Work to be completed |
Update everything from the line containing "544x306 pixels. At" down to the end of the listing by changing "notification" to "popup" and leaving all else the same. Don't include the pictures in your answer.

━━━━━ The input ━━━━━

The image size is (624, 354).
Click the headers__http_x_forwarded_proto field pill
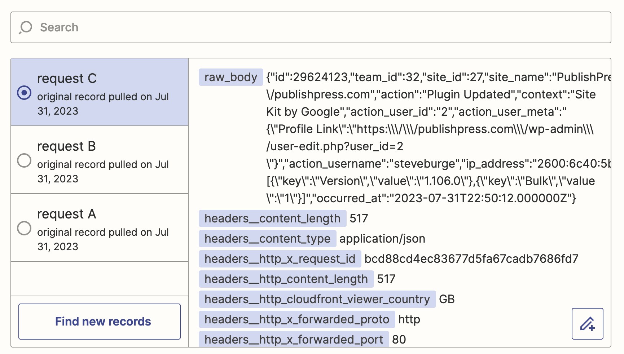click(x=296, y=319)
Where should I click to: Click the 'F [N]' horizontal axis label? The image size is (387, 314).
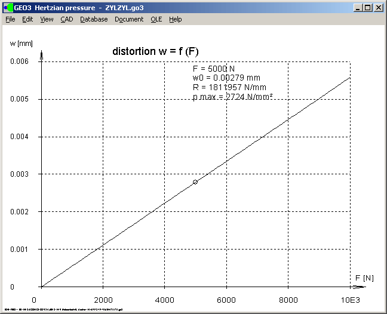pos(364,278)
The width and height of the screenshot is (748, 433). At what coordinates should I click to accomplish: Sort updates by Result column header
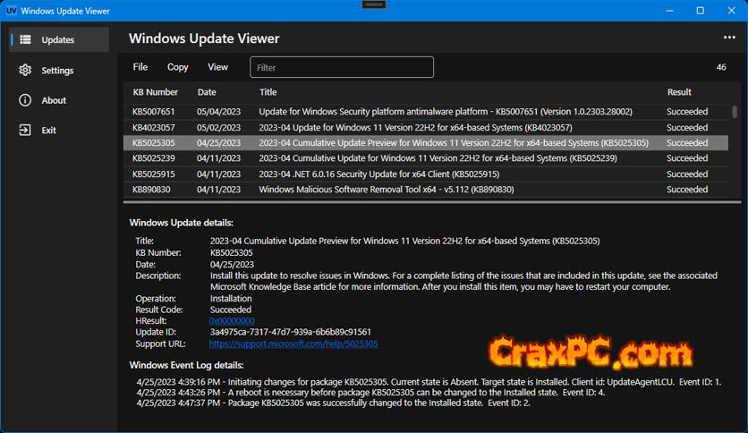click(679, 92)
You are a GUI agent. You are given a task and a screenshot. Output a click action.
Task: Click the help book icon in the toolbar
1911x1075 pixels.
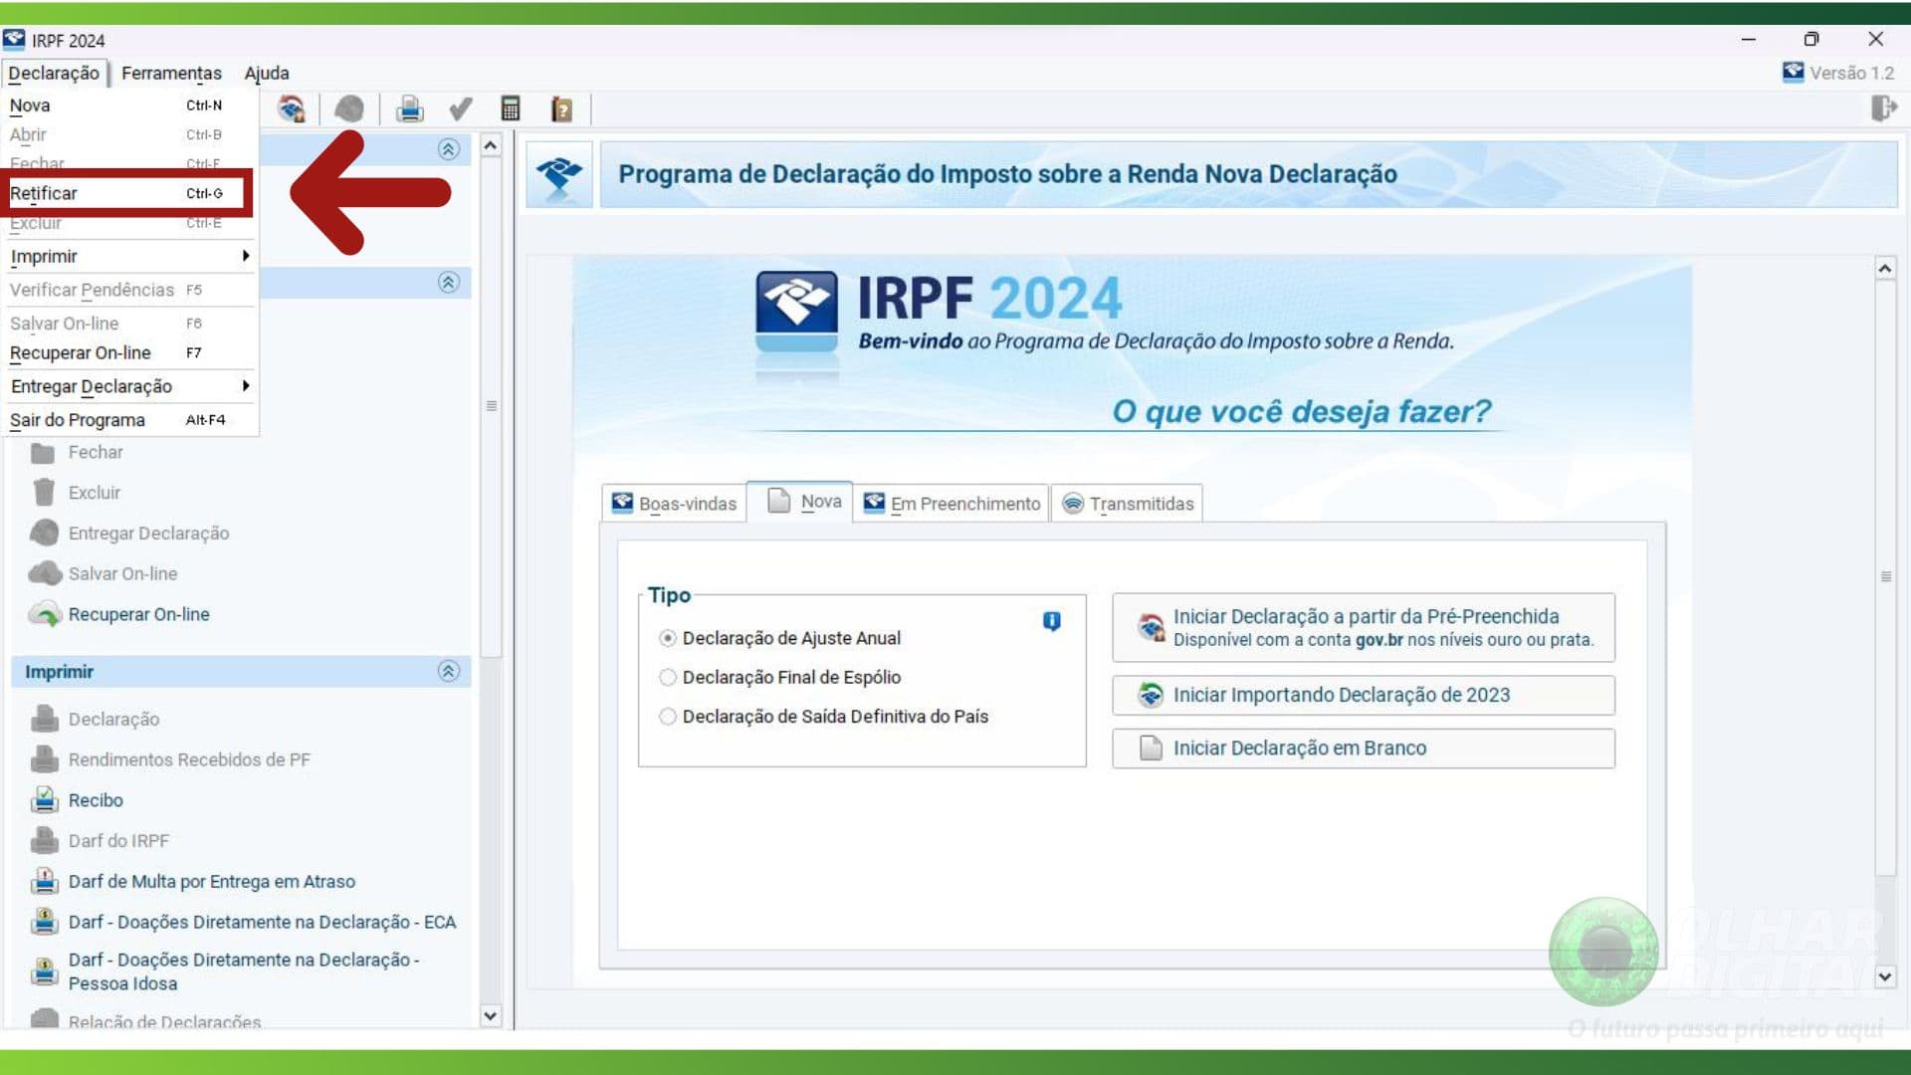point(561,108)
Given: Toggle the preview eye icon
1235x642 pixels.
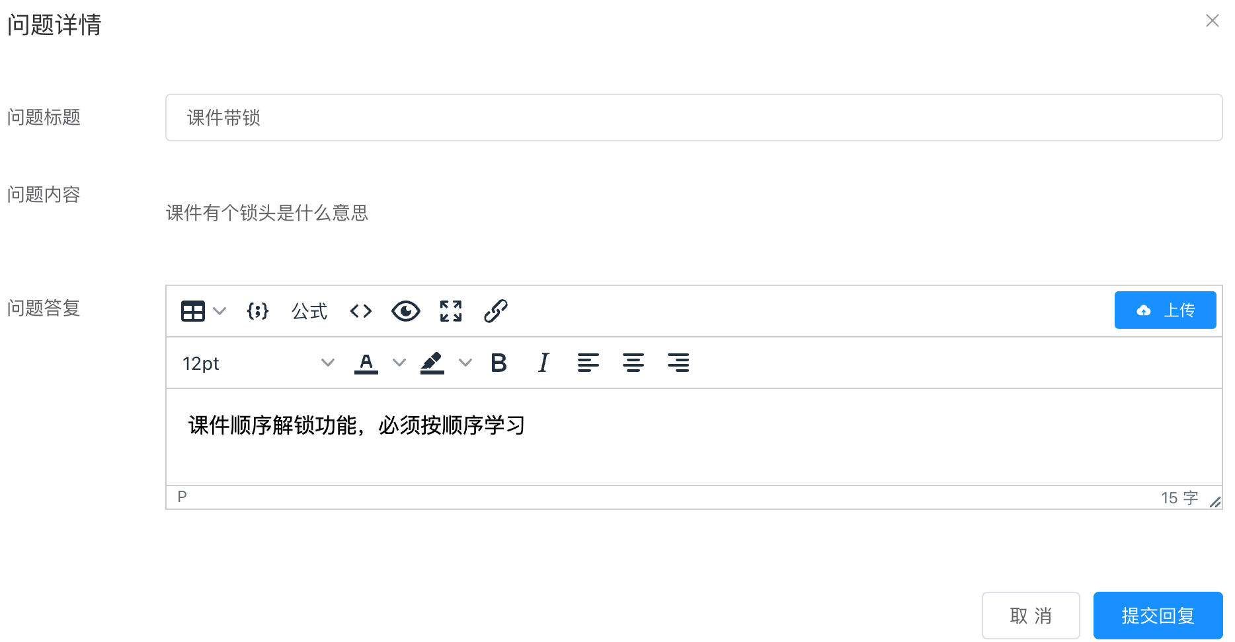Looking at the screenshot, I should (x=406, y=311).
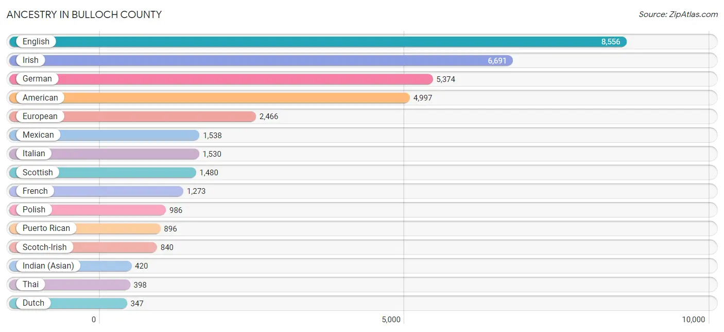The width and height of the screenshot is (724, 332).
Task: Select the Scottish teal bar
Action: coord(102,172)
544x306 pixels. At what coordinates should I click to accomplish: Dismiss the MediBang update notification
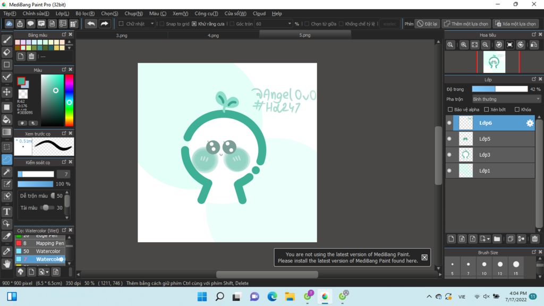[424, 257]
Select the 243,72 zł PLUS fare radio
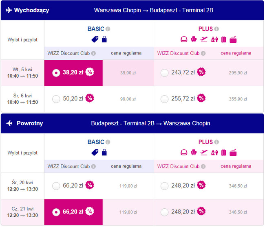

━━━━━

Reply |
544x306 pixels. At what coordinates should I click to accomplish: Dismiss the MediBang update popup
[424, 257]
Select the 243,72 zł PLUS fare radio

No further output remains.